Public school teachers were also more likely to have taken subject matter degrees in their teaching fields than private school teachers. For example, 66% of public school mathematics teachers held a major or minor in the field, as compared to 58% of those in private school. (Goldhaber and Brewer, 2000 reported a similar finding.) The same differentials hold in other fields to somewhat lesser extents. The greater content preparation of public school teachers is likely a function of the fact that certification has required increasing amounts of subject matter coursework in the field to be taught, thus leveraging stronger content preparation for public school teachers in states where private school teachers are not required to hold certification. Almost all states now require certified teachers to hold at least a minor in the field to be taught, and many require a major in the field.

Finally, even if it were true that untrained teachers were unusually effective in some private schools for students of comparable initial achievement levels—a point about which there is no published evidence—it would be a large leap of faith to assume that such teachers would be equally effective in schools where many students have much greater educational needs and students are not pre-selected for their academic ability, their positive school attendance and behavior, and their parents' income and interest in education. There are very large differences in the populations of students attending public and private schools in the United States, (Note 24) which have important implications for teachers' knowledge and skills. It is one thing for a teacher to offer information in whatever manner comes instinctively to students who are academically able, have learned to learn independently, and are well-supported at home by educated parents, tutors, and other supports for their learning. It is quite another thing to teach by the seat of the pants when students do not have these learning supports at home and may present a variety of language and learning differences. Being effective with students who need substantial support for their learning requires greater diagnostic ability and knowledge of how to present information and structure experiences in ways that help them become successful. Systematic knowledge about how to organize curriculum and reach students with special learning needs is most needed in the schools that serve most students with these needs.

Other Misrepresentations of Research Findings

The remainder of Walsh's review continues the kind of misrepresentations documented above, appearing to rely on the belief that readers will read its accusations, but will not read or understand the research itself. Although she prepared a draft appendix with 192 studies that sought to critique many of the studies she dismisses (often inaccurately), it was not published with the report. Appendix B, to which the reader is repeatedly referred for reviews, includes only 14 studies. Throughout the report, the reader is referred to this appendix for critiques of studies that do not appear there. The selection of research included in the published version of the report's appendix is very strange. Many strong studies—some of the key citations in the field—are omitted, along with the flawed rationales for dismissing them that now appear in a separately-published appendix. Some much less important and less well-designed studies are included, with the apparent goal of critiquing their size or designs as though they represented the dozens of studies not mentioned or excluded. Thus, the paper does not include information regarding most of the studies Walsh claims she has reviewed and does not provide evidence for her claim that, of all the studies cited in support of teacher education and certification, "none bear up to scrutiny."

Here are just a few additional examples of major misrepresentations.

Raw data ->
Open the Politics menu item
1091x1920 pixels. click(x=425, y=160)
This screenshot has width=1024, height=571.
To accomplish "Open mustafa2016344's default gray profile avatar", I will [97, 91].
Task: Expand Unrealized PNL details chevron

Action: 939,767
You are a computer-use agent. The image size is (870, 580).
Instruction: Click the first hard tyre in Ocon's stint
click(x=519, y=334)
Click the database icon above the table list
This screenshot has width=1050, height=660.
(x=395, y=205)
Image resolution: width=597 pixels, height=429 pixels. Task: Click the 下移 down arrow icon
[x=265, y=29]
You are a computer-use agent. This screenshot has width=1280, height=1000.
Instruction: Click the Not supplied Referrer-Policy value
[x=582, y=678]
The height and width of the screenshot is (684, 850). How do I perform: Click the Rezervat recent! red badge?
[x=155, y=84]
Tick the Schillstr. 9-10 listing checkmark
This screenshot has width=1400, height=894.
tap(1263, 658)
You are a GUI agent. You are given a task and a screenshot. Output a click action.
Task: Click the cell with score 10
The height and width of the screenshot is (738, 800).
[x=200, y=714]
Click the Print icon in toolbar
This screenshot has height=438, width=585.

Your instructions ->
From the passage on teacher preparation, extract the stretch from "Public school teachers were" through "in the field.", copying it word for word.

Answer for the task ->
Public school teachers were also more likely to have taken subject matter degrees in their teaching fields than private school teachers. For example, 66% of public school mathematics teachers held a major or minor in the field, as compared to 58% of those in private school. (Goldhaber and Brewer, 2000 reported a similar finding.) The same differentials hold in other fields to somewhat lesser extents. The greater content preparation of public school teachers is likely a function of the fact that certification has required increasing amounts of subject matter coursework in the field to be taught, thus leveraging stronger content preparation for public school teachers in states where private school teachers are not required to hold certification. Almost all states now require certified teachers to hold at least a minor in the field to be taught, and many require a major in the field.